_Problem description:_ Look through the material and copy each line holding "will".
________________________________________
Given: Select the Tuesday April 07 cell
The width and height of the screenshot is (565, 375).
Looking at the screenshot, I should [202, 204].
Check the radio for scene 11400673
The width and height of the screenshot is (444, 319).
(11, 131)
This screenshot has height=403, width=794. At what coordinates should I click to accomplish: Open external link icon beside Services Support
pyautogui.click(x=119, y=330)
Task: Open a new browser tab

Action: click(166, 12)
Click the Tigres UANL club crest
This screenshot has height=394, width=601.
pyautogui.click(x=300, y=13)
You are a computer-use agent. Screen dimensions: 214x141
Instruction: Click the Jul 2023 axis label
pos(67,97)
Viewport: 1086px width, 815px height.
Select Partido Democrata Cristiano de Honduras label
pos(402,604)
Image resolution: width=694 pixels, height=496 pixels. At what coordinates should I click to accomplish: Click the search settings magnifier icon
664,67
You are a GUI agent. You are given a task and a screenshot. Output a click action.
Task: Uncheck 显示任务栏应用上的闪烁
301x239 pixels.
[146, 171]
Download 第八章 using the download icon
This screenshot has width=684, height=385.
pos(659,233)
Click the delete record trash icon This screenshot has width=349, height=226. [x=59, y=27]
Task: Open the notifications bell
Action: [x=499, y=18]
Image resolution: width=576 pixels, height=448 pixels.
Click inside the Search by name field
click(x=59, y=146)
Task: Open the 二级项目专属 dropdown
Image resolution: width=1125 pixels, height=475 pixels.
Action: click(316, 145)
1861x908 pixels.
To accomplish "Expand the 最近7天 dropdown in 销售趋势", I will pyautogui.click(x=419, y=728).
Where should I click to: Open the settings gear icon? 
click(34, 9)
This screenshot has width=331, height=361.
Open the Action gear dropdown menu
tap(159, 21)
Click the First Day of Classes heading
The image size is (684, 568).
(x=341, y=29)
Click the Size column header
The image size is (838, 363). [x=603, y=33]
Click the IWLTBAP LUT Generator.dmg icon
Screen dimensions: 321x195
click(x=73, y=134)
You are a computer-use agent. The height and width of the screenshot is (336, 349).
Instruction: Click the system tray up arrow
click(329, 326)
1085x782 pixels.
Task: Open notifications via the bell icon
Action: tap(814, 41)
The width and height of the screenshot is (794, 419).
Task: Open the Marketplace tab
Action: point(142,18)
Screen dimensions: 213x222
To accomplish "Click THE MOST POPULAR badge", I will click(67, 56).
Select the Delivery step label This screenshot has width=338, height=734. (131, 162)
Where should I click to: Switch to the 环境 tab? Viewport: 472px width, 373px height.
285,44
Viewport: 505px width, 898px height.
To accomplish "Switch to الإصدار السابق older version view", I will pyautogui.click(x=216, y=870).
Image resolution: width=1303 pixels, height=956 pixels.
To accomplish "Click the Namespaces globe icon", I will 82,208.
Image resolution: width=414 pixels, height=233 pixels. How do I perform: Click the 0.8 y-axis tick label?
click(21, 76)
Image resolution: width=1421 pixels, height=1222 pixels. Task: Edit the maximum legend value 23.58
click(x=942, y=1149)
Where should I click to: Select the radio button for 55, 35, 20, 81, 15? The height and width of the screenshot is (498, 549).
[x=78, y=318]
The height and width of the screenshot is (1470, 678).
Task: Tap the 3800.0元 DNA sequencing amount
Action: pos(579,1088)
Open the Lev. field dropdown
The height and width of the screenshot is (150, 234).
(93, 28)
________________________________________
_Written solution:_
To accomplish "Expand the 最近7天 dropdown in 销售趋势", I will pyautogui.click(x=419, y=728).
To accomplish "Click THE MOST POPULAR badge", I will click(67, 56).
To accomplish "Switch to الإصدار السابق older version view", I will pyautogui.click(x=216, y=870).
To accomplish "Click the Namespaces globe icon", I will 82,208.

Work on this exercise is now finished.